Siti Zuhro mengakui sedih, jika pelaksanaan Pilkada rakyat cukup dibayar Rp 100 ribu sampai Rp 200 ribu plus sembako pokok seperti Pemilu 2014. “Itu jelas sebagai perbudakan dan pelecehan politik rakyat. Ditambah lagi uang mahar bagi Parpol pengusung kandidat. Kalau ini dibiarkan, akan terjadi pembusukan dari dalam. Parpol oportunis, melanggengkan dinasti, dan napi lolos jadi calon kepala daerah. Pembusukan parpol dari dalam akibat tidak sepakat mendorong demokrasi yang tidak substantive. Yang ada demokrasi bertopeng hanya prosedur administratif,” tegas Siti.
Menurut Siti Zuhro, proses demokrasi membutuhkan waktu panjang, sehingga harus menunggu sampai parpol benar-benar siap menjalankan demokrasi substantive di tengah negara membutuhkan pemimpin yang kuat dan itu tidak harus militer.

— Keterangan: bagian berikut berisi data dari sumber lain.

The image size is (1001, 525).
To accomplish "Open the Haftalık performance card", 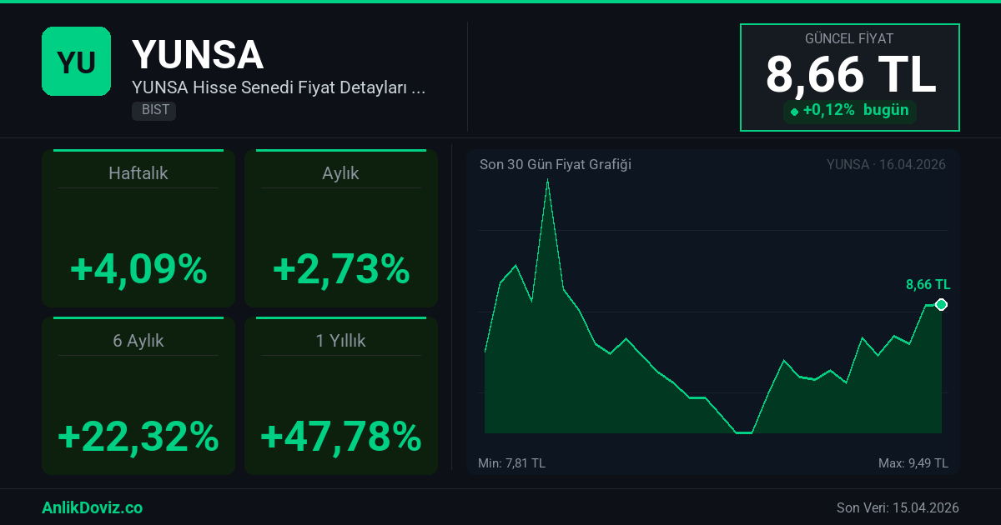I will coord(138,229).
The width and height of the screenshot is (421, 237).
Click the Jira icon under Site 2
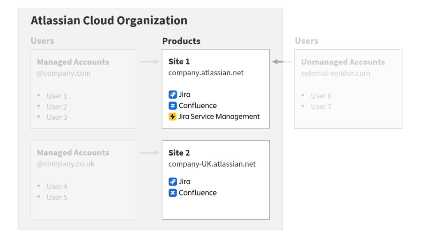click(173, 182)
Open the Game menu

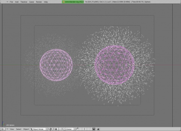[31, 2]
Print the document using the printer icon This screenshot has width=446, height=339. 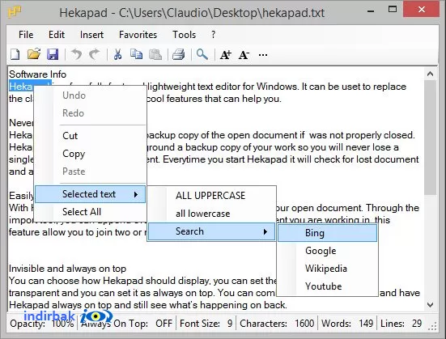point(179,54)
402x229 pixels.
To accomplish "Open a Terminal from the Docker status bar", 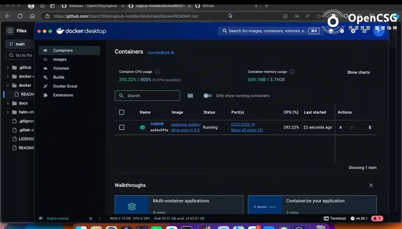I will [335, 218].
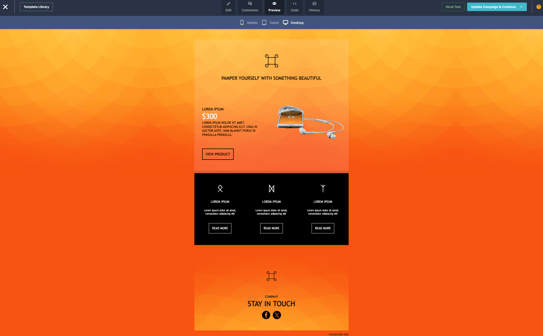Click the command key logo icon at top
Image resolution: width=543 pixels, height=336 pixels.
271,61
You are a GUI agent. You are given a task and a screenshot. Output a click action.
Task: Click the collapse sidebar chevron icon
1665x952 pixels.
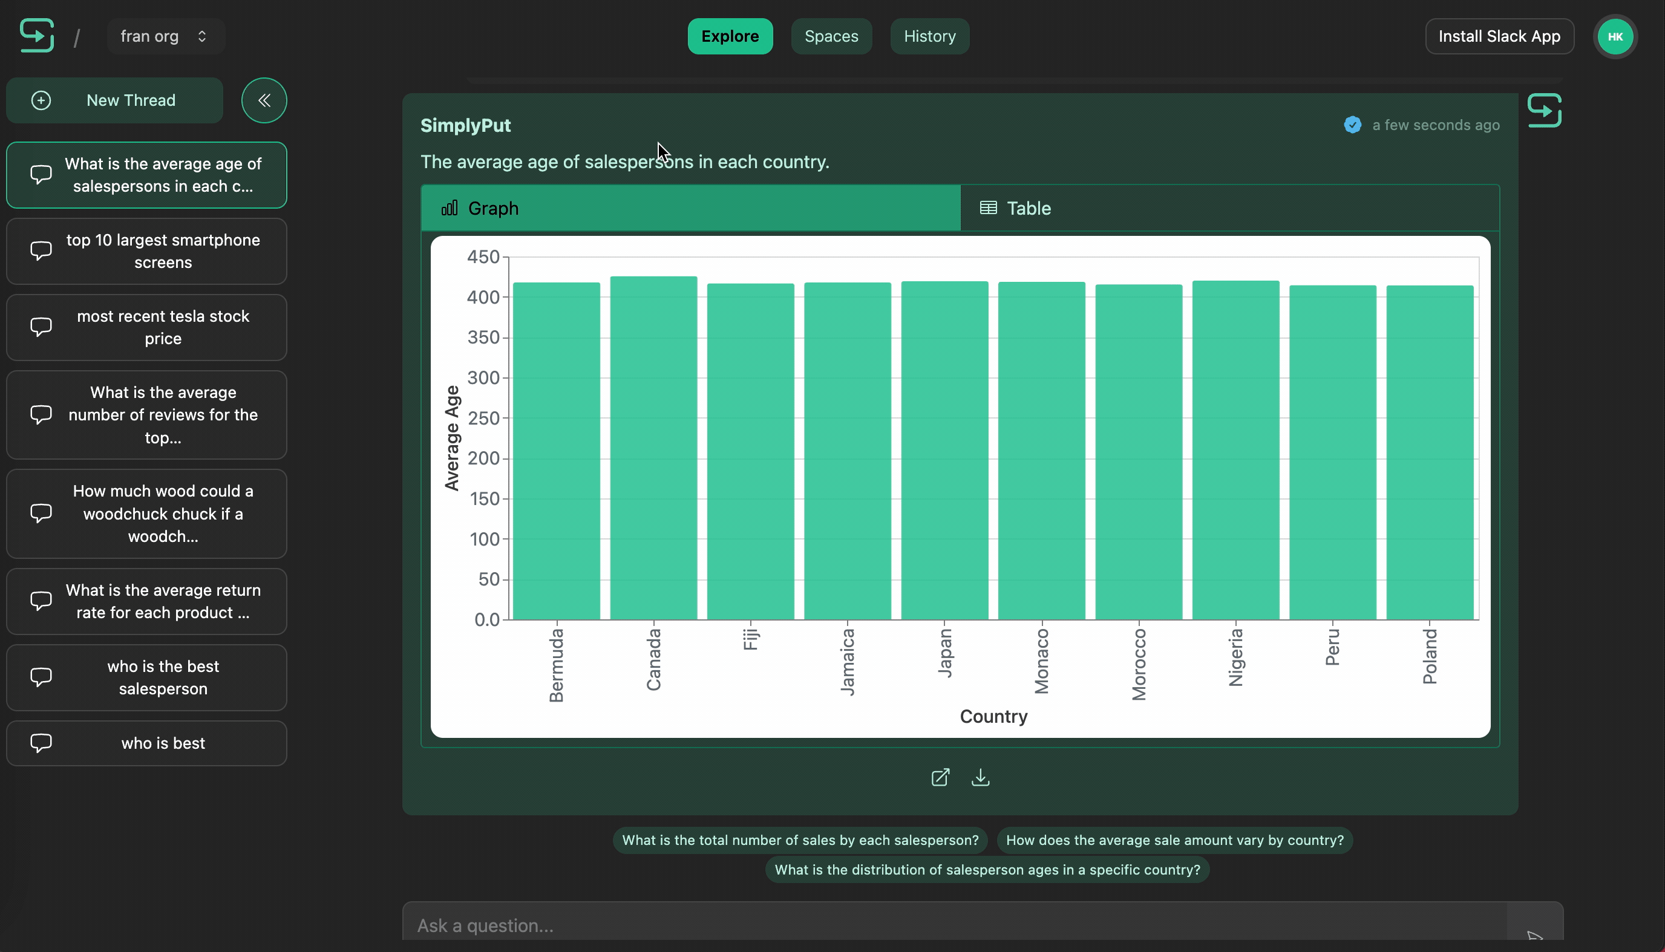click(264, 101)
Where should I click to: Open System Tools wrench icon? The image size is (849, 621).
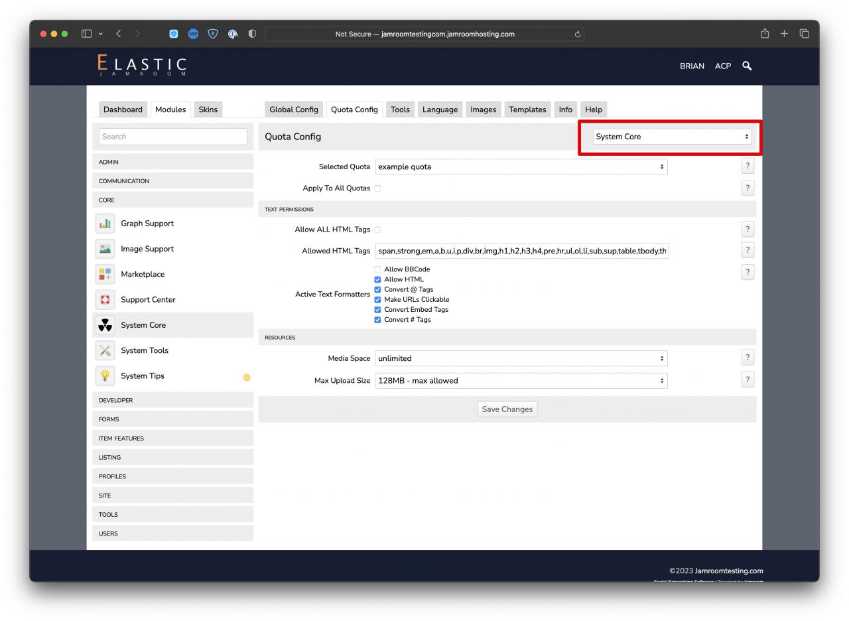pos(105,350)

Sementara itu Sekretaris Kelompok DPD MPR RI Muhammad Asri Anas menegaskan, partai politik gagal melakukan proses kaderisasi, sehingga calon kepala daerah yang diusung bukan kader terbaik, tapi calon berduit. Bahkan pengurus partai di daerah bisa dikalahkan orang lain karena tidak mempunyai uang. Masih ada mahar kepada parpol, Komisi Pemilihan Umum (KPU) mengakomodir dukungan dua partai konflik, dan politik uang lain, sehingga hasil Pilkada dipastikan buruk.
“Parpol sebagai salah satu pilar demokrasi ternyata masih gagal melahirkan kader terbaik, sehingga memilih calon lain yang berduit. Bahkan untuk menggolkan bakal calon kepala daerah, dilakukan dengan voting dan diperkuat KPU. Padahal, itu masalah administrasi, maka dalam Pilkada serentak harus membenahi Parpol dan KPU terlebih dahulu. Kalau tidak, hasil pilkada serentak amburadul,” tegas anggota DPD RI dari daerah Sulawesi Barat itu.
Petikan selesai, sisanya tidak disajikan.